# Testing Different SVMs on IRIS Data
<div class="alert alert-block alert-info">
<b>Content:</b> In this notebook, we use the IRIS Dataset (or rather a subset of it) to demonstrate different SVMs.
</div>


In [None]:
import seaborn as sns
import pandas as pd
import matplotlib.pyplot as plt
import numpy as np
import math
from sklearn.svm import SVC 
import time 
from sklearn import metrics

## Loading the Dataset
* Iris data is part of a couple of libraries, among them Seaborn

In [None]:
iris = sns.load_dataset("iris")
iris.head()

In [None]:
iris.species.unique()

The data has four features, thus we cannot visualize it directly. Therefore, we compare pairs of features in the pairplot.
We can observe, that among the three species, the members of setosa form an isolated cluster, whereas versicolor and virginica are not as clearly separable.

In [None]:
y = iris.species
X = iris.drop('species',axis=1)
sns.pairplot(iris, hue="species",palette="bright")

## SVM Experiment

### Data preprocessing
* For the sake of simplicity in this demo, we only consider a two-class problem: setosa vs. versicolor. The SVM implementation can cover multidimensional problems as well (tbd later during the term).
* Also, we want to be able to visualize the data and the resulting SVM directly. Therefore, we only use two features and drop the others.
* We replace the species by numerical values, as that is what the SVM can work with.
* Finally, we split the data into features X and classes y.

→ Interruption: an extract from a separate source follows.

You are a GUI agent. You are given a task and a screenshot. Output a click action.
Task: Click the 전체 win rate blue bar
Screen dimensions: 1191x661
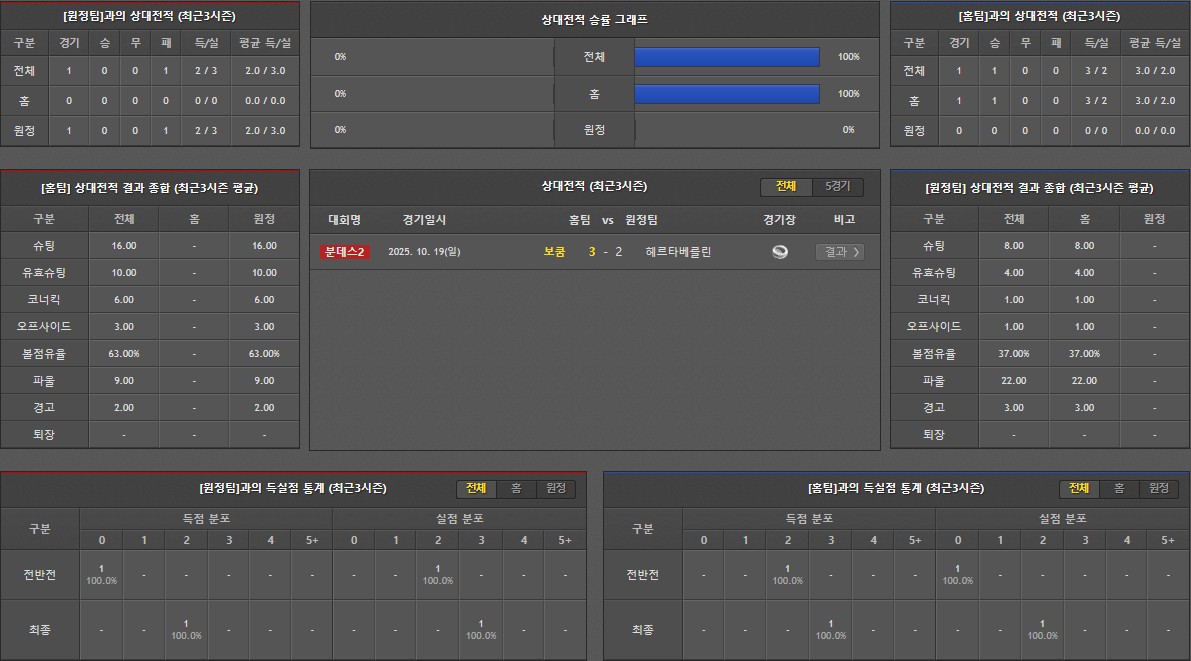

Let's start with a separable case (look at the pairplots!)

In [None]:
df=iris[(iris['species']!='virginica')]

df=df.drop(['sepal_length','sepal_width'], axis=1)

# used to automatically downcast, but will be removed in future versions (like here, casting to object)
pd.set_option('future.no_silent_downcasting', True)
df=df.replace('setosa', -1)
df=df.replace('versicolor', +1)
df["species"] = pd.to_numeric(df["species"])

X=df.iloc[:,0:2]
y=df['species']

df.head()

In [None]:
df.dtypes


## Creating Visuals
To investigate SVMs and also to support communication of our results (e.g. in a company to co-workers, custormers, superiors, ...) we visualize our results

In [None]:
from matplotlib.colors import ListedColormap
cmap = ListedColormap(['dodgerblue', 'darkorange'])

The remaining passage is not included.